The European Commission has published a strategy for future financial reporting in Europe, intended to eliminate remaining barriers to cross-border trading in securities, in particular by recommending that there be one set of accounting standards so that company accounts throughout the European Union are more transparent and more comparable, improving investor protection and reducing the costs of raising capital.
The strategy is a key element in the creation of an integrated market in financial services that is the aim of the Financial Services Action Plan adopted in May 1999. The Lisbon Summit explicitly insisted on the importance of the comparability of financial reporting in the creation of an efficient, deep and liquid securities market in Europe.

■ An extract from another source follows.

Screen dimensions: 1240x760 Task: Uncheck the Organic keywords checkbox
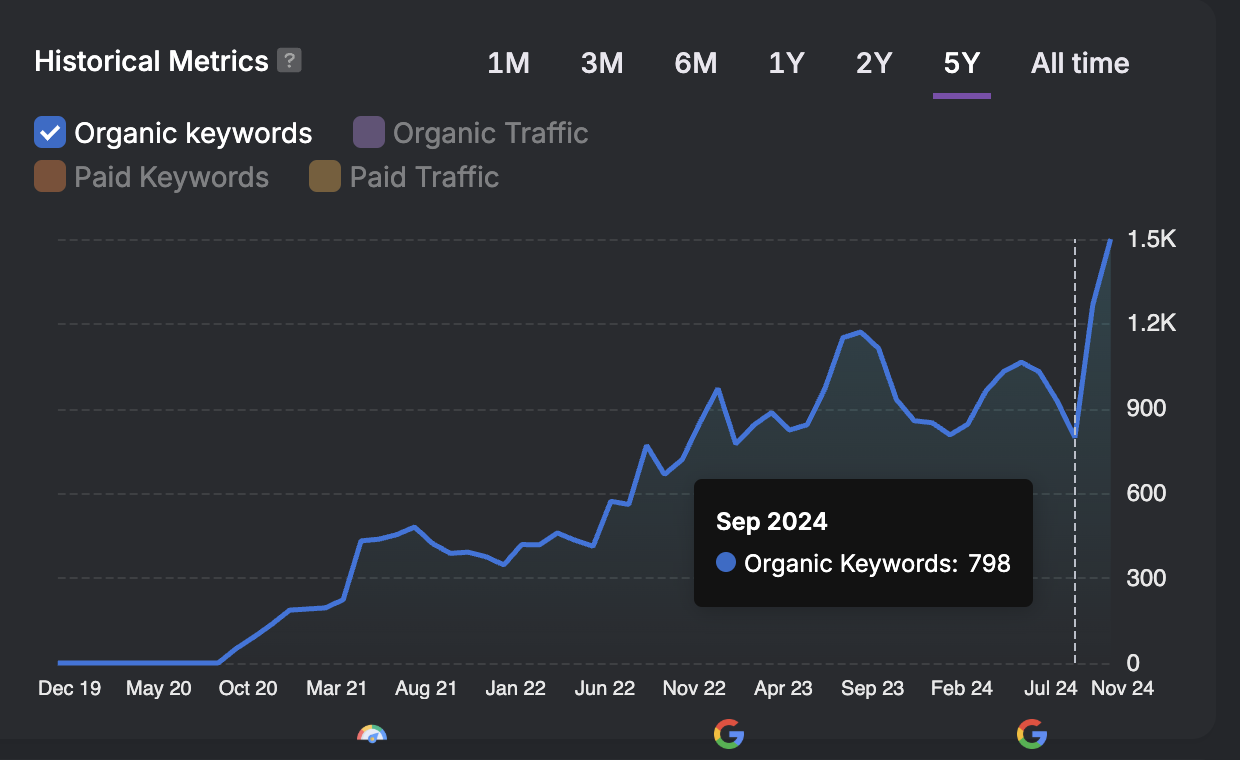[x=49, y=132]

The Commission believes that the adoption of International Accounting Standards (IAS) are the way forward. They will come forward before the end of 2000 with proposals which will require all EU companies listed on any regulated market to prepare consolidated accounts in accordance with International Accounting Standards.
The rules would apply from 2005 at the latest. Member States would be allowed to extend the requirement to unlisted companies. Transparency and comparability are of particular importance for financial institutions, so the policy will also cover listed banks and insurance companies.

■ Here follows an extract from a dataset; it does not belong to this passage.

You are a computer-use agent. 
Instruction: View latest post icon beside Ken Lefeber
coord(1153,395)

Internal Market Commissioner Frits Bolkestein said: "The costs of differences in financial reporting methods can be extremely onerous for investors and other stakeholders. Adoption of the proposals we have announced in this Communication should result in the removal of the fragmentation in financial reporting that prevails in Europe today. It signals Europe's firm intention to remove accounting differences as a step forward towards developing integrated, deep and liquid capital and financial services markets to improve capital raising efficiency while preserving investor protection."
In order to provide legal certainty on the standards that should be used in the EU, the legislative proposal would also establish an endorsement mechanism with a two-tier structure - consisting of a technical level and a political level - at EU level to confirm the standards that will have to be applied. Details on the legal status and decision-making procedures of this mechanism are being finalised and will be included in the Commission's proposal.
The Commission believes the EU should move closer to global accounting standards. Europe alone cannot write the rules for financial reporting in the global capital market; however it wishes to contribute to the elaboration of these rules from the earliest stage possible.
The proposals will complement the Commission's forthcoming measures to modernise existing Directives on the issue of Prospectuses and to introduce a single passport for European issuers of securities. Access to EU securities markets would be secured through a common registration system based on comparable market information, including one set of international accounting standards.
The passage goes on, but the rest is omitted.